- Aim of the task
In this exercise, return only the lines that run from the line with "1000x552 pixels. At" to the end of the entries below, both included. Pictures are not copied.

──────── Data in this exercise

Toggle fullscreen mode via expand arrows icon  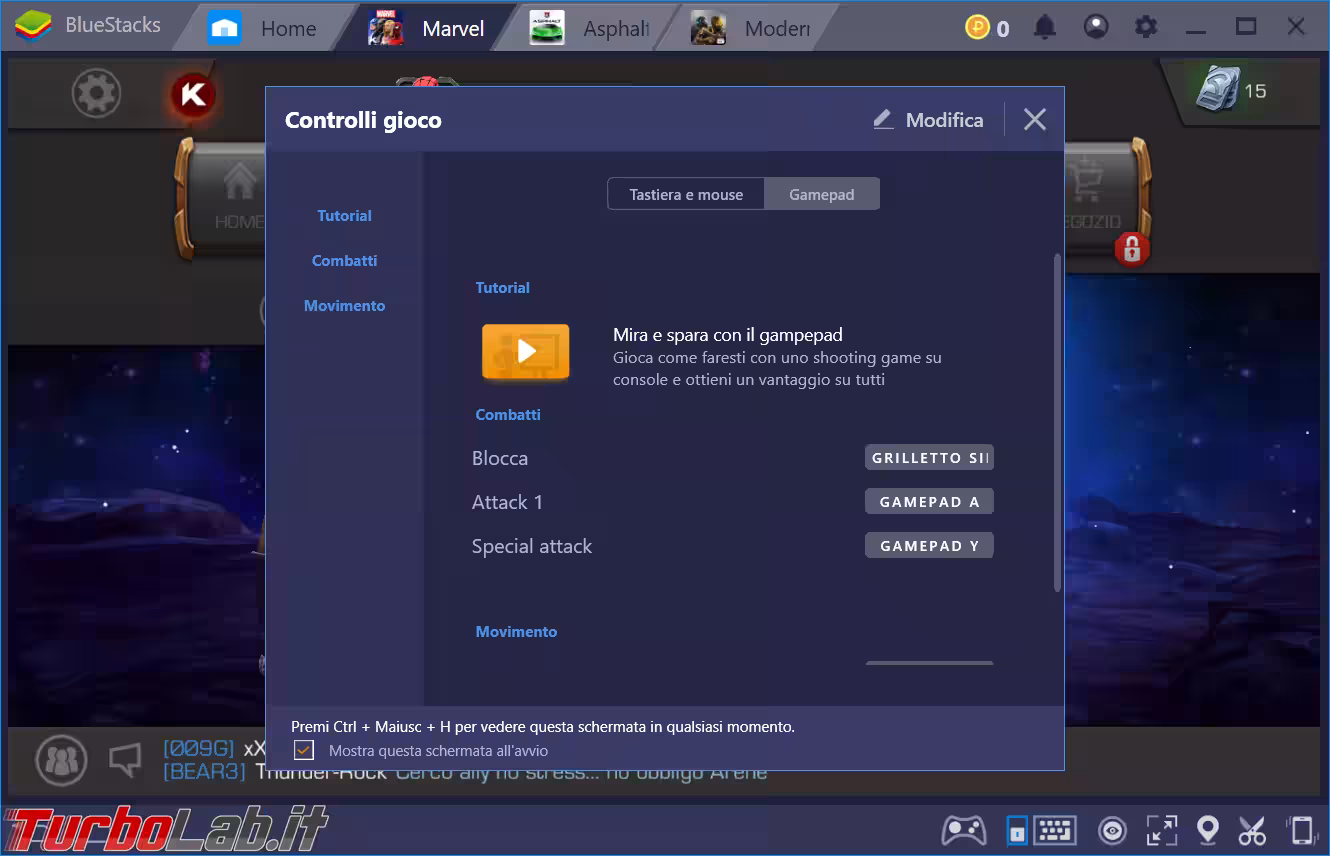point(1161,830)
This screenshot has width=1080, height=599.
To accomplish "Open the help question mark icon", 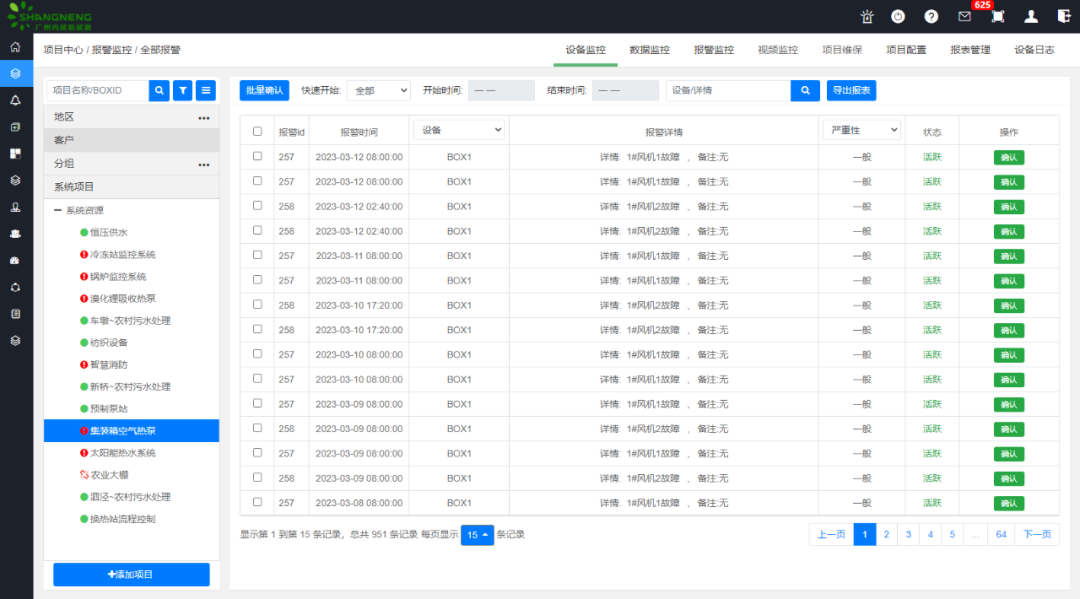I will (931, 17).
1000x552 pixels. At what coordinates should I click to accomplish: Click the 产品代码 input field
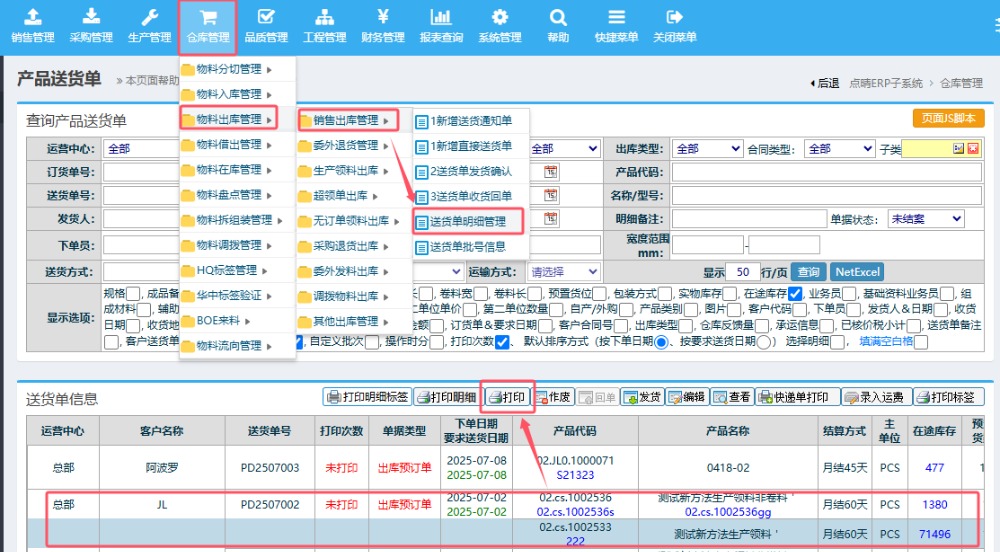[x=827, y=172]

────────────────

- Expected answer
1000x552 pixels. At what coordinates should I click to accomplish: Click the 产品代码 input field
[x=827, y=172]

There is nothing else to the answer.